Academic departments as networks: test case for package 'fulltext'

Hi, Thanks for re-posting here :smile:

Some comments on your Approach:

  1. you said get this list from Google. Is that Google Scholar? I think you could get this via the Crossref API
  2. Is the affiliation here for an article, or for the journal? For articles that we can get full text for, we can scrape metadata for affiliations. For some non-OA articles, perhaps this info may be in the metadata provided

To get journals that do ecology, you could try rcrossref, e.g.,

library("rcrossref")
out <- cr_journals(query = "ecology")
out$meta

  total_results search_terms start_index items_per_page
1           143      ecology           0             20

For author affiliation, using the PLOS API you can dig into that data easily.

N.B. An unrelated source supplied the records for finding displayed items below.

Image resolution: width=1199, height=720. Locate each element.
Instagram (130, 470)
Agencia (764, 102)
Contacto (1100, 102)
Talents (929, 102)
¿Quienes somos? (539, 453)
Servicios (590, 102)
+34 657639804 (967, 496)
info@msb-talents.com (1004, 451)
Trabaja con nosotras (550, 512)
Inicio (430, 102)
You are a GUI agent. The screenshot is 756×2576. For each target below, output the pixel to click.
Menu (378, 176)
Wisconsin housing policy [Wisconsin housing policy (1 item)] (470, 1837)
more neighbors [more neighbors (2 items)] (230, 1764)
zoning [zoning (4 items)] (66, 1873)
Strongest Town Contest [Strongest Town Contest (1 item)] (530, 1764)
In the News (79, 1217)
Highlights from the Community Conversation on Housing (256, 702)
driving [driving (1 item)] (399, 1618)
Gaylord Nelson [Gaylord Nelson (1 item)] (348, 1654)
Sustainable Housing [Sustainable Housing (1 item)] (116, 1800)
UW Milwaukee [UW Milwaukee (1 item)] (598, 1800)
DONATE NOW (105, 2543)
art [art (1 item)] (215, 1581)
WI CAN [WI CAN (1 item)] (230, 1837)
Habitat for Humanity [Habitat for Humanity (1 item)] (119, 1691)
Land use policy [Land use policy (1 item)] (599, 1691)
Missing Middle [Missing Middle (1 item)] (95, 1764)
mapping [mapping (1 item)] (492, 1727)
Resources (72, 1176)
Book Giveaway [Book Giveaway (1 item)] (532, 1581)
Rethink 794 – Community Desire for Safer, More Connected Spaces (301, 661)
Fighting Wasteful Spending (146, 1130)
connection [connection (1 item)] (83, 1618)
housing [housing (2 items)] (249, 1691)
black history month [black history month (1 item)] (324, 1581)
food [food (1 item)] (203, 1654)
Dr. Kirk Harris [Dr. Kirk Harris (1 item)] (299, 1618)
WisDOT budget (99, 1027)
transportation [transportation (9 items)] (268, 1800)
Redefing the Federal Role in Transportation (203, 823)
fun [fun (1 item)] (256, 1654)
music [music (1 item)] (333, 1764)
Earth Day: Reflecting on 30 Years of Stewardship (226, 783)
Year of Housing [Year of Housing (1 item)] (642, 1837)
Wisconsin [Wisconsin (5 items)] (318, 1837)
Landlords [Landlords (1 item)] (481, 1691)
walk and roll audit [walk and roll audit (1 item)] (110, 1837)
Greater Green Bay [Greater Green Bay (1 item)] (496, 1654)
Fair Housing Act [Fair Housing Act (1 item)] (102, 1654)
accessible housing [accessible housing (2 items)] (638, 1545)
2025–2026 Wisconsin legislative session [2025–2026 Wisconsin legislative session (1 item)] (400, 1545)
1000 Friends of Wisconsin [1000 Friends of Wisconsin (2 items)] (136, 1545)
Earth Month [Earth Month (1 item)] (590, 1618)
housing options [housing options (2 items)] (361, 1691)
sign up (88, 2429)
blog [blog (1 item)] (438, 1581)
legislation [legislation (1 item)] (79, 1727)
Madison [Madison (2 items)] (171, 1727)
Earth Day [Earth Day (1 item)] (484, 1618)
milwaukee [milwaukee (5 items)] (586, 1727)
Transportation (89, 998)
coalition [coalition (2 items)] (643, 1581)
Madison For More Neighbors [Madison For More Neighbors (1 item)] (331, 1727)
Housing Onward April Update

Here’s a blog post I did with an example: http://recology.info/2014/12/rplos-pubs-country/

With respect to fulltext, we are building a single function interface to searching for article metadata, see fulltext::ft_search(), which so far includes Crossref, anything available in rentrez, BMC, PLOS, and arXiv. More will be added.

For getting actual full text where available, see ft_get(), with wrappers so far for access to plos, bmc, rentrez, elife, with more in the works. Where only PDFs are available, see ft_extract(). We still have more work to do for the PDF workflow, since thats obviously a bit more complicated than if XML is provided. But if you get a chance to try these functions, we’d love the feedback!